Further, commenting on European operations he added: "European subsidiary, Holiday Club Resorts' operations in June'20, have started well and delivered positive EBIDTA for the month. At consolidated level, the company have delivered EBIDTA of Rs 49.8 crore and improved EBIDTA margin by 67 bps"

Consolidated Results

The Consolidated turnover is Rs 325.2 crore for Q1FY21 as against Rs 626.1 crore in Q1FY20. The Consolidated EBIDTA is Rs 49.8 crore for Q1FY21 as against Rs 91.7 crore in Q1FY20. The Consolidated loss (after tax) is Rs 32.4 crore for Q1FY21 as against profit (after tax) of Rs 0.8 crore in Q1FY20

Holiday Club Resorts, Oy - Q1FY21 (Under Finnish GAAP)
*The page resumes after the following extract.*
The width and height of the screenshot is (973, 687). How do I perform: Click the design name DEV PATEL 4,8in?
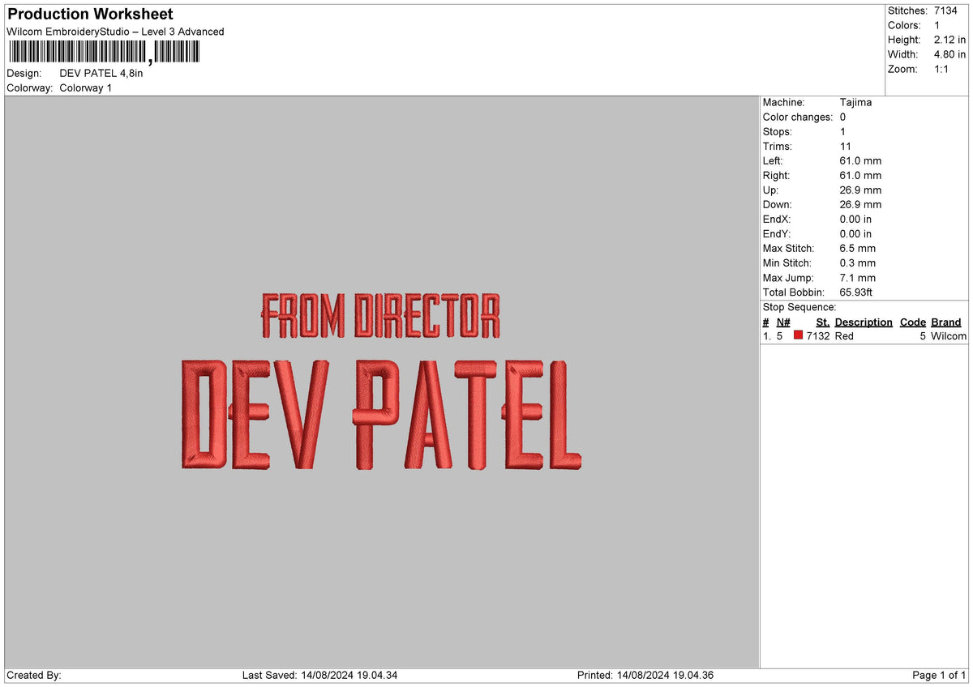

The Turnover of Euro 12.7 mn for Q1FY21 as against Euro 37.0 mn in Q1FY20. Loss (after tax) of Euro 4.8 mn for Q1FY21 as against loss (after tax) of Euro 1.7 mn in Q1FY20.

Occupancies in excess of 90% in key Resorts have been achieved from mid-June onwards in Finland. This has resulted in positive EBITDA in June at Holiday Club Resorts.